▶ [EXERCISE REQUIREMENTS]
Go through the material and tally the lines containing the string "will". Give the total alone.

▶ [STORED DATA]

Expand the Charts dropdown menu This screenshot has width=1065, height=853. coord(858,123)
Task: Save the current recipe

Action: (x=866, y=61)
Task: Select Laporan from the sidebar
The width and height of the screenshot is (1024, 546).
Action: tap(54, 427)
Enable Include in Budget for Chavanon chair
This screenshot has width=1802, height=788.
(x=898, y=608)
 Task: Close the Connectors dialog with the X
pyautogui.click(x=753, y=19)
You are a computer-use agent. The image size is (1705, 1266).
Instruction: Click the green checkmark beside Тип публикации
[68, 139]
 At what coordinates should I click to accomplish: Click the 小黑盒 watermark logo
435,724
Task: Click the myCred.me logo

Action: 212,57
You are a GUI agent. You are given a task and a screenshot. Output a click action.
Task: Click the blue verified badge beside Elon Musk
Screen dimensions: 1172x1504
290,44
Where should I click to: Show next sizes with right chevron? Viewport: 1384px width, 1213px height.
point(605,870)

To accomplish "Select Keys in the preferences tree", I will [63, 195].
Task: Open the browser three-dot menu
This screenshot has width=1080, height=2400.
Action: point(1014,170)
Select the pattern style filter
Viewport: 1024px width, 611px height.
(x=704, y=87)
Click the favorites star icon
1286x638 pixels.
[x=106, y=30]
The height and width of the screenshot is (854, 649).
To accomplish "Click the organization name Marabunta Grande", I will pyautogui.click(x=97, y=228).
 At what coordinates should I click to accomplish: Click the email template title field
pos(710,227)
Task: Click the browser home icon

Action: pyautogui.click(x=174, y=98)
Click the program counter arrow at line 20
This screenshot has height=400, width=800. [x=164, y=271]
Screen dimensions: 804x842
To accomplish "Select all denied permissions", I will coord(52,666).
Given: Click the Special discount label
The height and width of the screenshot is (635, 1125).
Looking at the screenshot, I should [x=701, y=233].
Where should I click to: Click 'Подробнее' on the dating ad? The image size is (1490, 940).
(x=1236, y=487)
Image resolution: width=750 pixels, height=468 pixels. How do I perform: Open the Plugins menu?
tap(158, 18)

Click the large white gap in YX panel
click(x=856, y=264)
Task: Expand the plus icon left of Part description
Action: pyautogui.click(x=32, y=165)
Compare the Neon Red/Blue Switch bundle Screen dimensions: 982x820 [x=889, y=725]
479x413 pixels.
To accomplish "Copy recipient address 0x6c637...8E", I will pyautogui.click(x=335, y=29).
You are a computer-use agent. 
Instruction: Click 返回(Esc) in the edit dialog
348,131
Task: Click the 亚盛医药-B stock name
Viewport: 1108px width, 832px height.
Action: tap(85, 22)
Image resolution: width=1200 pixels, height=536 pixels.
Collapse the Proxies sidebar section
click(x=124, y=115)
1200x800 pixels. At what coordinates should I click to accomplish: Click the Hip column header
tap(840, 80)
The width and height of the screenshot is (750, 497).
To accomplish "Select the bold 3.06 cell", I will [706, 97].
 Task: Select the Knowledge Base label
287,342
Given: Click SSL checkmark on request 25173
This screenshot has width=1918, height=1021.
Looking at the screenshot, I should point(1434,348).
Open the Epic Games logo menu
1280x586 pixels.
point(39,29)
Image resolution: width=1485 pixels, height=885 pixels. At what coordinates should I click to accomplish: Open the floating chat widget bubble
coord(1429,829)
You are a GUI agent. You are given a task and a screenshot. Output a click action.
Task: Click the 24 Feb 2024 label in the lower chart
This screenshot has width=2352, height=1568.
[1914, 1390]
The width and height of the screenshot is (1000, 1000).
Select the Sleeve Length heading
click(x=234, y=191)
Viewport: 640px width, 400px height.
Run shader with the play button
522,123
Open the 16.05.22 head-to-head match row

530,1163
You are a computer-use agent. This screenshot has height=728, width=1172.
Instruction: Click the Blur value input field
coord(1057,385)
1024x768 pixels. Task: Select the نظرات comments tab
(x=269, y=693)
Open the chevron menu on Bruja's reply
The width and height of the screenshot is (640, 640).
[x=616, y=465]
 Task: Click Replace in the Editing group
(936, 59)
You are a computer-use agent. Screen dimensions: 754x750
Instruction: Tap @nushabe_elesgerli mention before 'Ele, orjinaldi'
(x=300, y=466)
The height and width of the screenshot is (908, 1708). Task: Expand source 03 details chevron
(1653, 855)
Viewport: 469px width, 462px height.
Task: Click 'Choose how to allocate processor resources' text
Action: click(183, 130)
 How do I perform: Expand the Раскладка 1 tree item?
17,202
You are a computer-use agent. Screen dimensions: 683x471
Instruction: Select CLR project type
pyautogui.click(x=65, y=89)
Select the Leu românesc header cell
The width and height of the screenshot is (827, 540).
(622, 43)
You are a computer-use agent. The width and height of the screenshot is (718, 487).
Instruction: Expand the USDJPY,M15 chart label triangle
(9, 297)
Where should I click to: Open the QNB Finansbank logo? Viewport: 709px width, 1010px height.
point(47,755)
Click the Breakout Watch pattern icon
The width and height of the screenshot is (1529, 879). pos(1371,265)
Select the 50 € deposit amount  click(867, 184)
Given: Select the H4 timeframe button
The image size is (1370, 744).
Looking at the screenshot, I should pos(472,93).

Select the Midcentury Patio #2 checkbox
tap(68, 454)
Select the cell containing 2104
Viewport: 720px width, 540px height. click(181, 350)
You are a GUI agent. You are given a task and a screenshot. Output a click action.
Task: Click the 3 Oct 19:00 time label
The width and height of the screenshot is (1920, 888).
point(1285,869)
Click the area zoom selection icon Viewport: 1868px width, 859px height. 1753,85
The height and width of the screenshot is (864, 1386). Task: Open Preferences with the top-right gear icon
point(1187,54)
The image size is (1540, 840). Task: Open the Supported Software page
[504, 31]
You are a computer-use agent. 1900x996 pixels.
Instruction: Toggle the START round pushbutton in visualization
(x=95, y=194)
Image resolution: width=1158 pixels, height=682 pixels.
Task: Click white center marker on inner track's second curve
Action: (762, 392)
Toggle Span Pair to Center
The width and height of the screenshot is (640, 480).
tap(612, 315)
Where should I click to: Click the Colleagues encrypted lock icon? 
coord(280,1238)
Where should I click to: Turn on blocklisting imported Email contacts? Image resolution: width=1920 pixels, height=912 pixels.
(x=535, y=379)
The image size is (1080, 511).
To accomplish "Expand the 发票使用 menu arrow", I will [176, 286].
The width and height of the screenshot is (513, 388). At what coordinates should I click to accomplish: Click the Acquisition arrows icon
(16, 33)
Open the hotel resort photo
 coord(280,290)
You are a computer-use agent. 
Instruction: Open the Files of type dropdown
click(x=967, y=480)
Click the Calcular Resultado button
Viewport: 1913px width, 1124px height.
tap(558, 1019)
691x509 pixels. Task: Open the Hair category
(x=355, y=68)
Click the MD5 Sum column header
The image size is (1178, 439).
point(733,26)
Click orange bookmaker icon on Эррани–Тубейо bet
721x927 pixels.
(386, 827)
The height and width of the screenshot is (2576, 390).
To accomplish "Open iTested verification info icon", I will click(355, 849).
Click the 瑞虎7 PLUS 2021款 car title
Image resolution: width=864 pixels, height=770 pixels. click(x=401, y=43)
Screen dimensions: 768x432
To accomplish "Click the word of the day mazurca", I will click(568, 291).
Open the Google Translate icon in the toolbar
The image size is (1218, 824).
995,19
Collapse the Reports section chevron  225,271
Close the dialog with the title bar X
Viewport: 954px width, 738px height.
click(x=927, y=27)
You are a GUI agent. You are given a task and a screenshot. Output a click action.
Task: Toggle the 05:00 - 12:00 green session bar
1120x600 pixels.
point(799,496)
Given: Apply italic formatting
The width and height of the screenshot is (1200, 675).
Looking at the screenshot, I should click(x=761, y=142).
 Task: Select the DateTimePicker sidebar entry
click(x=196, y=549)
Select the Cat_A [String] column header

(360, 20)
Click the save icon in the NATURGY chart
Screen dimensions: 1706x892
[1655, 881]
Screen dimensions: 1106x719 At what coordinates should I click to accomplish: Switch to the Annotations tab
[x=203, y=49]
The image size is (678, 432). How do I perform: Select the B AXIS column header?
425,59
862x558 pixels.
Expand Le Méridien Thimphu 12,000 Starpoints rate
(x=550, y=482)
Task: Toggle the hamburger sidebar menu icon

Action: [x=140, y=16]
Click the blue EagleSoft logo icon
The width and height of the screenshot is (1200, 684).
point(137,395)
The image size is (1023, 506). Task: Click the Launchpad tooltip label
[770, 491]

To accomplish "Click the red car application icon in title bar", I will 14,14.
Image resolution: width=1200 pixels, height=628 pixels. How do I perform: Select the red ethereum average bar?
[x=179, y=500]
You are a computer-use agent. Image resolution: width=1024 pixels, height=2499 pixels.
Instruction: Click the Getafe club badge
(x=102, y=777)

▶ [RESULT FOR THIS EXERCISE]
9